The full listing below should be copied verbatim.

** Provided records follows **

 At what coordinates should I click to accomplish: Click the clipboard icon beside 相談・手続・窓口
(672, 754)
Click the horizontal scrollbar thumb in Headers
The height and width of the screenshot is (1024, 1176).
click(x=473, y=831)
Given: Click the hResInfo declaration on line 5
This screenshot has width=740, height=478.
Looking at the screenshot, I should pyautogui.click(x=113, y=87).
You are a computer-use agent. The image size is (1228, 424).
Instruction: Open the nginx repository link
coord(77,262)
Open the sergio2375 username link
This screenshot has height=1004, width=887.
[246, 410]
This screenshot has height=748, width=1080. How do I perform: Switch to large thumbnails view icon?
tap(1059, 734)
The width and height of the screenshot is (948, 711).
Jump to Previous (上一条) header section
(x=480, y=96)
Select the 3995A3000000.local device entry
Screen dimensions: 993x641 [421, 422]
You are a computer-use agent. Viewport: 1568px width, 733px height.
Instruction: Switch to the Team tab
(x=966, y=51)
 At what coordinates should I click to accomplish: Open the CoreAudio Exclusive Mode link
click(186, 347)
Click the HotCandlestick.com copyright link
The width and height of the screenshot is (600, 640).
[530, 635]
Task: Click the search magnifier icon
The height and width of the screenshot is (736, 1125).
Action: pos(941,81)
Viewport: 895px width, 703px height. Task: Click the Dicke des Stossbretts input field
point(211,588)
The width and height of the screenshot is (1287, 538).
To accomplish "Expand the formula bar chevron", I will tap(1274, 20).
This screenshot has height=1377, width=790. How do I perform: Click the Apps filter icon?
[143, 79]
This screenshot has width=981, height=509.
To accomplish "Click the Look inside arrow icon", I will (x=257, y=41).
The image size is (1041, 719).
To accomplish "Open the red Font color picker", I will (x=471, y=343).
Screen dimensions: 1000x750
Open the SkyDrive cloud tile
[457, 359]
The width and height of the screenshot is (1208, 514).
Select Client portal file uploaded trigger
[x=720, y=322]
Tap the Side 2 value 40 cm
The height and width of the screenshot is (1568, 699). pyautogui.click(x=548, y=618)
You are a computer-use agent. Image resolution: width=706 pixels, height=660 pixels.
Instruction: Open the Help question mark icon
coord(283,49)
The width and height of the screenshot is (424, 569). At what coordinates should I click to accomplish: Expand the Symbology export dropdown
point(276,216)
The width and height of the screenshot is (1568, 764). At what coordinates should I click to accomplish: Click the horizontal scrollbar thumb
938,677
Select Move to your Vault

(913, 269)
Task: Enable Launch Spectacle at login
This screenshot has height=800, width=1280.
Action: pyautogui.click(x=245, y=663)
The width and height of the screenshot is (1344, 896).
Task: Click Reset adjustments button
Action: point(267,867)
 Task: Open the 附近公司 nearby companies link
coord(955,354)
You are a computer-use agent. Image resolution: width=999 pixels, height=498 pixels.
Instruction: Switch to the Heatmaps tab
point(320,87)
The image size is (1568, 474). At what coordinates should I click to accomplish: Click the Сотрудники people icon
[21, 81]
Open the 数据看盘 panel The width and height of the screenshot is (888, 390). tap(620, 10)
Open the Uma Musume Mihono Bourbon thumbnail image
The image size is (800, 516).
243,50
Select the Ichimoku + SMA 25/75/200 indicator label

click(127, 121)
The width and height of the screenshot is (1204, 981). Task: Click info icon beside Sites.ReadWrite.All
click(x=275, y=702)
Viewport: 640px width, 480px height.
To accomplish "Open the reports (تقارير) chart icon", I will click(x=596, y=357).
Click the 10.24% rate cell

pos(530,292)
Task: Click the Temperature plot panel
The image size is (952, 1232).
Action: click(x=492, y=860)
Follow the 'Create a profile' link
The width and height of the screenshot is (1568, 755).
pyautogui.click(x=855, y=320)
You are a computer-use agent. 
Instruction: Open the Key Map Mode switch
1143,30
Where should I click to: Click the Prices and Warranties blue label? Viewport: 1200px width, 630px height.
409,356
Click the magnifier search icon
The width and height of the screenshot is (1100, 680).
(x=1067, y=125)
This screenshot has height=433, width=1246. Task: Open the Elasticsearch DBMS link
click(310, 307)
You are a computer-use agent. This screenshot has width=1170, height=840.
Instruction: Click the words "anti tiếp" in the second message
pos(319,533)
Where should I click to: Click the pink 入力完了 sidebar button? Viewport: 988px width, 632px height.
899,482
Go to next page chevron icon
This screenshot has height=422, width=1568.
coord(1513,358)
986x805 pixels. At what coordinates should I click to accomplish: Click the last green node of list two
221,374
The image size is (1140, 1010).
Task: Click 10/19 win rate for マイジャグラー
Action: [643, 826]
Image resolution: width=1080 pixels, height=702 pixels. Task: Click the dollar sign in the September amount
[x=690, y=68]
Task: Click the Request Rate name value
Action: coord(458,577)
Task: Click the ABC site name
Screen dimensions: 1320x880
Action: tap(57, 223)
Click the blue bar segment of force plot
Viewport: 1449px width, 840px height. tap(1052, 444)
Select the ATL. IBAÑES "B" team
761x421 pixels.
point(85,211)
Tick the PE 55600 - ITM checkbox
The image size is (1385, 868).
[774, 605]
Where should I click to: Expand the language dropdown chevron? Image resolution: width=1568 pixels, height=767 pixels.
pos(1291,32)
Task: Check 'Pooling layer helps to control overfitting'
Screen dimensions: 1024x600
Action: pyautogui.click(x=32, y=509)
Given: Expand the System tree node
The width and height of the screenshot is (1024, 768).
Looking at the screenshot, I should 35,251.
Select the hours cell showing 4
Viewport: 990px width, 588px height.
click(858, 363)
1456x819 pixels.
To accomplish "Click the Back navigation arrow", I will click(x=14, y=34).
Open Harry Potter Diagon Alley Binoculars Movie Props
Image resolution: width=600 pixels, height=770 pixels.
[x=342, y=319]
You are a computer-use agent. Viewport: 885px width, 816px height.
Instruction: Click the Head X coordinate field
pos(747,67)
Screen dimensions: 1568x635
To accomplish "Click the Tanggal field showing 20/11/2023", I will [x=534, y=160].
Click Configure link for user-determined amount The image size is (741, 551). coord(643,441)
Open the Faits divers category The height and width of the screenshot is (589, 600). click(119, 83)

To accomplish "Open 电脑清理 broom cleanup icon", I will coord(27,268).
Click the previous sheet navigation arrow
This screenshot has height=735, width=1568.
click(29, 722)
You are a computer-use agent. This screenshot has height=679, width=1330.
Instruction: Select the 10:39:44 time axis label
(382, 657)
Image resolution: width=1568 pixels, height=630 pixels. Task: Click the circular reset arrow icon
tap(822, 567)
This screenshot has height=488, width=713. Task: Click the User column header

** End of Provided records **

● Solved exercise
 At what coordinates should I click to accomplish: Click the clipboard icon beside 相談・手続・窓口
(672, 754)
Click the horizontal scrollbar thumb in Headers
The height and width of the screenshot is (1024, 1176).
click(x=473, y=831)
Given: Click the hResInfo declaration on line 5
This screenshot has width=740, height=478.
Looking at the screenshot, I should pyautogui.click(x=113, y=87).
You are a computer-use agent. The image size is (1228, 424).
Instruction: Open the nginx repository link
coord(77,262)
Open the sergio2375 username link
This screenshot has height=1004, width=887.
[246, 410]
This screenshot has height=748, width=1080. How do I perform: Switch to large thumbnails view icon?
tap(1059, 734)
The width and height of the screenshot is (948, 711).
Jump to Previous (上一条) header section
(x=480, y=96)
Select the 3995A3000000.local device entry
Screen dimensions: 993x641 [421, 422]
You are a computer-use agent. Viewport: 1568px width, 733px height.
Instruction: Switch to the Team tab
(x=966, y=51)
 At what coordinates should I click to accomplish: Open the CoreAudio Exclusive Mode link
click(186, 347)
Click the HotCandlestick.com copyright link
The width and height of the screenshot is (600, 640).
[530, 635]
Task: Click the search magnifier icon
The height and width of the screenshot is (736, 1125).
Action: pos(941,81)
Viewport: 895px width, 703px height. Task: Click the Dicke des Stossbretts input field
point(211,588)
The width and height of the screenshot is (1287, 538).
To accomplish "Expand the formula bar chevron", I will tap(1274, 20).
This screenshot has height=1377, width=790. How do I perform: Click the Apps filter icon?
[143, 79]
This screenshot has width=981, height=509.
To accomplish "Click the Look inside arrow icon", I will (x=257, y=41).
The image size is (1041, 719).
To accomplish "Open the red Font color picker", I will (x=471, y=343).
Screen dimensions: 1000x750
Open the SkyDrive cloud tile
[457, 359]
The width and height of the screenshot is (1208, 514).
Select Client portal file uploaded trigger
[x=720, y=322]
Tap the Side 2 value 40 cm
The height and width of the screenshot is (1568, 699). pyautogui.click(x=548, y=618)
You are a computer-use agent. Image resolution: width=706 pixels, height=660 pixels.
Instruction: Open the Help question mark icon
coord(283,49)
The width and height of the screenshot is (424, 569). At what coordinates should I click to accomplish: Expand the Symbology export dropdown
point(276,216)
The width and height of the screenshot is (1568, 764). At what coordinates should I click to accomplish: Click the horizontal scrollbar thumb
938,677
Select Move to your Vault

(913, 269)
Task: Enable Launch Spectacle at login
This screenshot has height=800, width=1280.
Action: pyautogui.click(x=245, y=663)
The width and height of the screenshot is (1344, 896).
Task: Click Reset adjustments button
Action: point(267,867)
 Task: Open the 附近公司 nearby companies link
coord(955,354)
You are a computer-use agent. Image resolution: width=999 pixels, height=498 pixels.
Instruction: Switch to the Heatmaps tab
point(320,87)
The image size is (1568, 474). At what coordinates should I click to accomplish: Click the Сотрудники people icon
[21, 81]
Open the 数据看盘 panel The width and height of the screenshot is (888, 390). tap(620, 10)
Open the Uma Musume Mihono Bourbon thumbnail image
The image size is (800, 516).
243,50
Select the Ichimoku + SMA 25/75/200 indicator label

click(127, 121)
The width and height of the screenshot is (1204, 981). Task: Click info icon beside Sites.ReadWrite.All
click(x=275, y=702)
Viewport: 640px width, 480px height.
To accomplish "Open the reports (تقارير) chart icon", I will click(x=596, y=357).
Click the 10.24% rate cell

pos(530,292)
Task: Click the Temperature plot panel
The image size is (952, 1232).
Action: click(x=492, y=860)
Follow the 'Create a profile' link
The width and height of the screenshot is (1568, 755).
pyautogui.click(x=855, y=320)
You are a computer-use agent. 
Instruction: Open the Key Map Mode switch
1143,30
Where should I click to: Click the Prices and Warranties blue label? Viewport: 1200px width, 630px height.
409,356
Click the magnifier search icon
The width and height of the screenshot is (1100, 680).
(x=1067, y=125)
This screenshot has height=433, width=1246. Task: Open the Elasticsearch DBMS link
click(310, 307)
You are a computer-use agent. This screenshot has width=1170, height=840.
Instruction: Click the words "anti tiếp" in the second message
pos(319,533)
Where should I click to: Click the pink 入力完了 sidebar button? Viewport: 988px width, 632px height.
899,482
Go to next page chevron icon
This screenshot has height=422, width=1568.
coord(1513,358)
986x805 pixels. At what coordinates should I click to accomplish: Click the last green node of list two
221,374
The image size is (1140, 1010).
Task: Click 10/19 win rate for マイジャグラー
Action: [643, 826]
Image resolution: width=1080 pixels, height=702 pixels. Task: Click the dollar sign in the September amount
[x=690, y=68]
Task: Click the Request Rate name value
Action: coord(458,577)
Task: Click the ABC site name
Screen dimensions: 1320x880
Action: tap(57, 223)
Click the blue bar segment of force plot
Viewport: 1449px width, 840px height. tap(1052, 444)
Select the ATL. IBAÑES "B" team
761x421 pixels.
point(85,211)
Tick the PE 55600 - ITM checkbox
The image size is (1385, 868).
[774, 605]
Where should I click to: Expand the language dropdown chevron? Image resolution: width=1568 pixels, height=767 pixels.
pos(1291,32)
Task: Check 'Pooling layer helps to control overfitting'
Screen dimensions: 1024x600
Action: pyautogui.click(x=32, y=509)
Given: Expand the System tree node
The width and height of the screenshot is (1024, 768).
Looking at the screenshot, I should 35,251.
Select the hours cell showing 4
Viewport: 990px width, 588px height.
click(858, 363)
1456x819 pixels.
To accomplish "Click the Back navigation arrow", I will click(x=14, y=34).
Open Harry Potter Diagon Alley Binoculars Movie Props
Image resolution: width=600 pixels, height=770 pixels.
[x=342, y=319]
You are a computer-use agent. Viewport: 885px width, 816px height.
Instruction: Click the Head X coordinate field
pos(747,67)
Screen dimensions: 1568x635
To accomplish "Click the Tanggal field showing 20/11/2023", I will [x=534, y=160].
Click Configure link for user-determined amount The image size is (741, 551). coord(643,441)
Open the Faits divers category The height and width of the screenshot is (589, 600). click(119, 83)

To accomplish "Open 电脑清理 broom cleanup icon", I will coord(27,268).
Click the previous sheet navigation arrow
This screenshot has height=735, width=1568.
click(29, 722)
You are a computer-use agent. This screenshot has height=679, width=1330.
Instruction: Select the 10:39:44 time axis label
(382, 657)
Image resolution: width=1568 pixels, height=630 pixels. Task: Click the circular reset arrow icon
tap(822, 567)
This screenshot has height=488, width=713. Task: Click the User column header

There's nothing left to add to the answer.